(WTVM) - It is the highest military decoration awarded by the U.S. government, and more than 3,500 soldiers, sailors, airmen and Marines have earned it.
"The nation's oldest award for bravery is the Medal of Honor, and it came about during our bloodiest war, our Civil War, 1861 to 1865," said Frank Hanner, director of the National Infantry Museum.
The first recipients were Union soldiers, who went undercover to steal a Confederate train. It led to the Great Locomotive Chase between Atlanta and Chattanooga.
The 20th century had its share of heroes too. The Main Post Cemetery at Fort Benning is the final resting place of three Medal of Honor recipients, two of them buried side by side.

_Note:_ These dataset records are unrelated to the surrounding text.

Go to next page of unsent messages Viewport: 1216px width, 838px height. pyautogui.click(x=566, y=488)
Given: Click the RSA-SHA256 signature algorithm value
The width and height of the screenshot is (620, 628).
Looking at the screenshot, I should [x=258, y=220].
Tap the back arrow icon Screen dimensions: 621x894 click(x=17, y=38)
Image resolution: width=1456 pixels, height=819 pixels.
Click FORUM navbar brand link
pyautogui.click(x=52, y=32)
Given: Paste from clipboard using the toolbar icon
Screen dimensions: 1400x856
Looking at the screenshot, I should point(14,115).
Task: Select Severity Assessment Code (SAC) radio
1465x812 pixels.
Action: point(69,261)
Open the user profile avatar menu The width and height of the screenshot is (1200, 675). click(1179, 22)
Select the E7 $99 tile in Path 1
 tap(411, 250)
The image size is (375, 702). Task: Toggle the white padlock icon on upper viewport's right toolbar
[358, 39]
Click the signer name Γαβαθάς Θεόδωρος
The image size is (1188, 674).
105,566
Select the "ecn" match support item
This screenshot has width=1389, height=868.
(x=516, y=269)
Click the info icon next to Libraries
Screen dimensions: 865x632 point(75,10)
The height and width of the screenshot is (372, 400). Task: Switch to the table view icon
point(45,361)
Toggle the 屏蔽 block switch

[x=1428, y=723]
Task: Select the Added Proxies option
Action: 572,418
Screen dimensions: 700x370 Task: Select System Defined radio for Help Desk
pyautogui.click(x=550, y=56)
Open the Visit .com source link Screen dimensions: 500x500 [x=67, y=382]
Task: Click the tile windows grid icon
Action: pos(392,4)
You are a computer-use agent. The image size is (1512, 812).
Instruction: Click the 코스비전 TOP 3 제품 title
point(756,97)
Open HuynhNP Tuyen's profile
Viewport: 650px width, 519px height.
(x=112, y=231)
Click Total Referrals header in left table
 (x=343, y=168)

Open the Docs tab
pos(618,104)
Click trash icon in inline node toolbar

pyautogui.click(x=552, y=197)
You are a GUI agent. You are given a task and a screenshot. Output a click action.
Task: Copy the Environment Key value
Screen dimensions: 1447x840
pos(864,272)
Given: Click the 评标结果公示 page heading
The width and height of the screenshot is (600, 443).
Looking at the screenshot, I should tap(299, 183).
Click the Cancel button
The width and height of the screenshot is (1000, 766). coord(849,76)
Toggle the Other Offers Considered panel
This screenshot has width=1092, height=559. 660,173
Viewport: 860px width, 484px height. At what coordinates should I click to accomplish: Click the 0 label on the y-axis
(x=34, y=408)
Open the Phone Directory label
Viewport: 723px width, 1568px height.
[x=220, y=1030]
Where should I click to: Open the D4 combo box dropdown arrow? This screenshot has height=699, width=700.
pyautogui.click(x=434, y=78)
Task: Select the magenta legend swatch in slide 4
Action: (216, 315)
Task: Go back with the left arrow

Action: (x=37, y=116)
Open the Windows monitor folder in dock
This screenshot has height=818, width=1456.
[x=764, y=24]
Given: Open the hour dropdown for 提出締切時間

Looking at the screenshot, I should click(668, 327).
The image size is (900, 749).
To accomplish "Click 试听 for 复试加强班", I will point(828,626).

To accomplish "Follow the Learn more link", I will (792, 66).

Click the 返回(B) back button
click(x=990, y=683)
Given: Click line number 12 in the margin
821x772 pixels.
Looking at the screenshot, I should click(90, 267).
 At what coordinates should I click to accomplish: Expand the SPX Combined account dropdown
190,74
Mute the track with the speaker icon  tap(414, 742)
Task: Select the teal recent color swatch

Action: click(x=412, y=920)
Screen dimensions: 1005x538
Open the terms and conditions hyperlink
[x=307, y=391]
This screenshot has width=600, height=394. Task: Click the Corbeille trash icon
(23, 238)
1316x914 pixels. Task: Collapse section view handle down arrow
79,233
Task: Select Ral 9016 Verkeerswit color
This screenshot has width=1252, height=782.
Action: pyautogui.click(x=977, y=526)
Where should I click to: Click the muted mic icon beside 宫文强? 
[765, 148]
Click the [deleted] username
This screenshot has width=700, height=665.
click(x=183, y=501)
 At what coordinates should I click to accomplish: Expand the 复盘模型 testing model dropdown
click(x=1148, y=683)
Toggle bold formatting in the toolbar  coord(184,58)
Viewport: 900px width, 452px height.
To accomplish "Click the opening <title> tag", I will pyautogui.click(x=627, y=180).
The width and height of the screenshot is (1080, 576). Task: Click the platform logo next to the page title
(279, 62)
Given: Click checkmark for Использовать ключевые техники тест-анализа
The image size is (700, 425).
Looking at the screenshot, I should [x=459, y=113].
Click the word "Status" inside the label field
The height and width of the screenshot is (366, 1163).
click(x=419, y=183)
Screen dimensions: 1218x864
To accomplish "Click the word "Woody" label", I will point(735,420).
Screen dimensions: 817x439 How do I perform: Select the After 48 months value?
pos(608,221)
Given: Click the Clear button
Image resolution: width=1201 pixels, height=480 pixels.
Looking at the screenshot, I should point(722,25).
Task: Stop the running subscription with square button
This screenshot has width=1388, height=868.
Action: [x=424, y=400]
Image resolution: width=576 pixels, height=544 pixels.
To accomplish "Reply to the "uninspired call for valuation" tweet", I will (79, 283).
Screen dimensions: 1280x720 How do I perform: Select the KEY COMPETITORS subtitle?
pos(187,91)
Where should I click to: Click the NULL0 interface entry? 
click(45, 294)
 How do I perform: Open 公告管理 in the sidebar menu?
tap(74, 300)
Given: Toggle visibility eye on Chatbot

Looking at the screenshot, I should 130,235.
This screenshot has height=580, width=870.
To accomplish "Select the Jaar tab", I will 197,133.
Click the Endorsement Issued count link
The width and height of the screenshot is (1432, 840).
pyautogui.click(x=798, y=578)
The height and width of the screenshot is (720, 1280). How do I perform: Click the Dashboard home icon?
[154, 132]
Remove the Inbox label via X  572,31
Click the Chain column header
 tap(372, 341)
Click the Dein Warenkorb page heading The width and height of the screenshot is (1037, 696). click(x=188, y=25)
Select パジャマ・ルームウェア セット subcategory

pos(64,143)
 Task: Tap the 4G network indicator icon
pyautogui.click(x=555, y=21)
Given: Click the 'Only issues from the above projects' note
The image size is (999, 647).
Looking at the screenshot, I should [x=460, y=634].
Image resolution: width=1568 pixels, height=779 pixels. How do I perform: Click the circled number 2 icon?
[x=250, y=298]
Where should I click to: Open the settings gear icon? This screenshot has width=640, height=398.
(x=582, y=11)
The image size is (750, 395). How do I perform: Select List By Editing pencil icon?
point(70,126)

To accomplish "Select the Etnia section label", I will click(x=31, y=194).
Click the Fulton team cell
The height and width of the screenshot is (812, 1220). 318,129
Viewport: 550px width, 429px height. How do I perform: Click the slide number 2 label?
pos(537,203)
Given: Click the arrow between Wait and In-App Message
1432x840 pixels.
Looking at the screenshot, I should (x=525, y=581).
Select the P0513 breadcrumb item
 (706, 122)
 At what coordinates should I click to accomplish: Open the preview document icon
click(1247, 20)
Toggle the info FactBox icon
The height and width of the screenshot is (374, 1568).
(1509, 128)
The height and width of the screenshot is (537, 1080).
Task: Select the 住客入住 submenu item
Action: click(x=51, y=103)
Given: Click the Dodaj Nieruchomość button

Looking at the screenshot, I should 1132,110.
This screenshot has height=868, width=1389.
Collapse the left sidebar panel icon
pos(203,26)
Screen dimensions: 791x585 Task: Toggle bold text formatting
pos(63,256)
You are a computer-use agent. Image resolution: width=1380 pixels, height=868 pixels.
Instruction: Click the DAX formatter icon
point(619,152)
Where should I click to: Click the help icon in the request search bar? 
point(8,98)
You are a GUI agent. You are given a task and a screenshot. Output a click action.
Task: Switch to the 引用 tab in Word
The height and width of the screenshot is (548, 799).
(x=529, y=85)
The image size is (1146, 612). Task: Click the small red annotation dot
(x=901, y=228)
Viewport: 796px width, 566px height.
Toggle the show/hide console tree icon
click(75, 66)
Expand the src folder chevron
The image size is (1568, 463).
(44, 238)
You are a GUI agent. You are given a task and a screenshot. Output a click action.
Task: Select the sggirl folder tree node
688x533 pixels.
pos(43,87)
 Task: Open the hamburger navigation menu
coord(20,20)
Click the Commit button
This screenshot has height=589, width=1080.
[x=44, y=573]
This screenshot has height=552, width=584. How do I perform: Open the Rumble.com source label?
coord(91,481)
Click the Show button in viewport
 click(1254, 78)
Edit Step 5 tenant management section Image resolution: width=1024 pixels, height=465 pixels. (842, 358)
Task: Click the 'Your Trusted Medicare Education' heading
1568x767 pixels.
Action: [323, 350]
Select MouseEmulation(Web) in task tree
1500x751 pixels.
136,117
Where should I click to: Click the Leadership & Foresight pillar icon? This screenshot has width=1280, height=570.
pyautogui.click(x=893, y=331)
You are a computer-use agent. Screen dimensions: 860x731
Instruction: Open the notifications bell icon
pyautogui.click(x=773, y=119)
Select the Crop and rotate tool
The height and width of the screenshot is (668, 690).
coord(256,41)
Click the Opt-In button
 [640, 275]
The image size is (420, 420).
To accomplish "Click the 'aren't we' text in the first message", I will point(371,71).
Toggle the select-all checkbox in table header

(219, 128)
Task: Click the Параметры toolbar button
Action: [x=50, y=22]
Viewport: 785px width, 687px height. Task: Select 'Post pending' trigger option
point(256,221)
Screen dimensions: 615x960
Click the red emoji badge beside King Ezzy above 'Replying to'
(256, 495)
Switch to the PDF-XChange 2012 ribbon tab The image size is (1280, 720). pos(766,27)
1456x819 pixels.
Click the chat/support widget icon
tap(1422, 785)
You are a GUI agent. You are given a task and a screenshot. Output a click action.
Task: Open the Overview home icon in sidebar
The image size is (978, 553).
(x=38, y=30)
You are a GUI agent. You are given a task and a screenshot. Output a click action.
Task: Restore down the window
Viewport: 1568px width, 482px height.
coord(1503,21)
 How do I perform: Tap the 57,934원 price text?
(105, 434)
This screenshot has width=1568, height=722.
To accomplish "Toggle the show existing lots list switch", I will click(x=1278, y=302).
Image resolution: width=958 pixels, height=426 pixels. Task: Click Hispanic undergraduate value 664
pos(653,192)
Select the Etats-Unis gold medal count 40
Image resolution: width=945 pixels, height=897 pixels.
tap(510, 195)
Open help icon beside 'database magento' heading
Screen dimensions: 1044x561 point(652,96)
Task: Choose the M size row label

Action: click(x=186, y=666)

"Donald R. Johnston of Columbus, Georgia, who earned the Medal of Honor at age 19, fighting in Vietnam, and beside him is Col. Robert Nett, known to us here in the community as Bob Nett. He earned his Medal of Honor fighting in the Pacific against the Japanese during World War II."
Hanner talks proudly of the display known as the Hall of Valor, which honors not only the Army and Infantry, but every branch of the military.
"If your ancestor earned the medal in the Navy, his story is in there and you can actually read what they accomplished," Hanner said.
Ola Mize, a recipient, describes the 1953 ceremony with President Eisenhower when he received his Medal of Honor.
"Here's an old country boy from northeast Alabama, redneck, meeting the President of the United States," Mize said. "It was just. It was unreal. And he stood there and talked to me, then put the medal around my neck. He seen I was nervous and he comes and says, I would be too, a fellow as young as you are looking at an old crow like that. Broke the ice."
More than a dozen Medal of Honor recipients were on hand Monday at Arlington National Cemetery. They took part in a ceremony, recognizing four citizen heroes for their life-saving actions.